Spring Boot Misconfiguration: Developer tools enabled on production
Description
This Spring Boot application has the spring-boot-devtools module enabled in a production environment. The DevTools module is designed exclusively for development purposes and provides features such as automatic restarts, live reload, remote debugging capabilities, and relaxed security configurations. When enabled in production, it exposes sensitive application internals and development-only endpoints that should never be accessible outside of a local development environment.
Remediation
Remove the spring-boot-devtools dependency from your production builds immediately.
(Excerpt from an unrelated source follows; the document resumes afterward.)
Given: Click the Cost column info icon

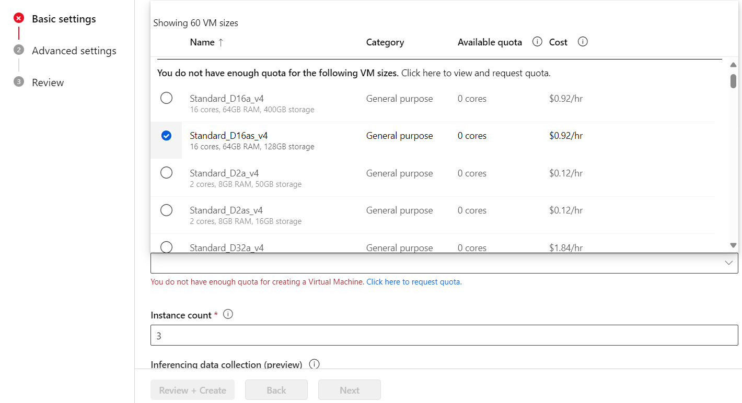Looking at the screenshot, I should pyautogui.click(x=583, y=42).
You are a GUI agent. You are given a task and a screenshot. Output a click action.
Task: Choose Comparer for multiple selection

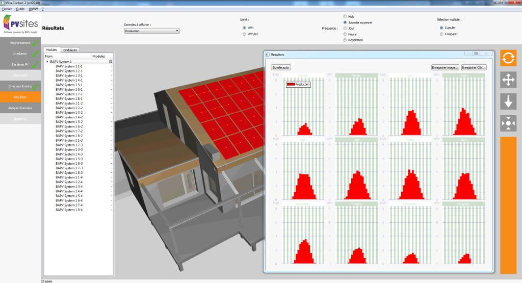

This can be accomplished by:
1. For Maven projects, ensure the dependency is scoped to development only in your pom.xml:
<dependency>
<groupId>org.springframework.boot</groupId>
<artifactId>spring-boot-devtools</artifactId>
<scope>runtime</scope>
<optional>true</optional>
</dependency>2. For Gradle projects, use the developmentOnly configuration in your build.gradle:
dependencies {
developmentOnly 'org.springframework.boot:spring-boot-devtools'
}3. Verify your production build process excludes DevTools by checking that the packaged JAR/WAR does not contain the spring-boot-devtools library.
4. If DevTools must remain in the codebase for development, explicitly disable it in production by setting the property spring.devtools.restart.enabled=false in your production configuration files, though complete removal is the preferred approach.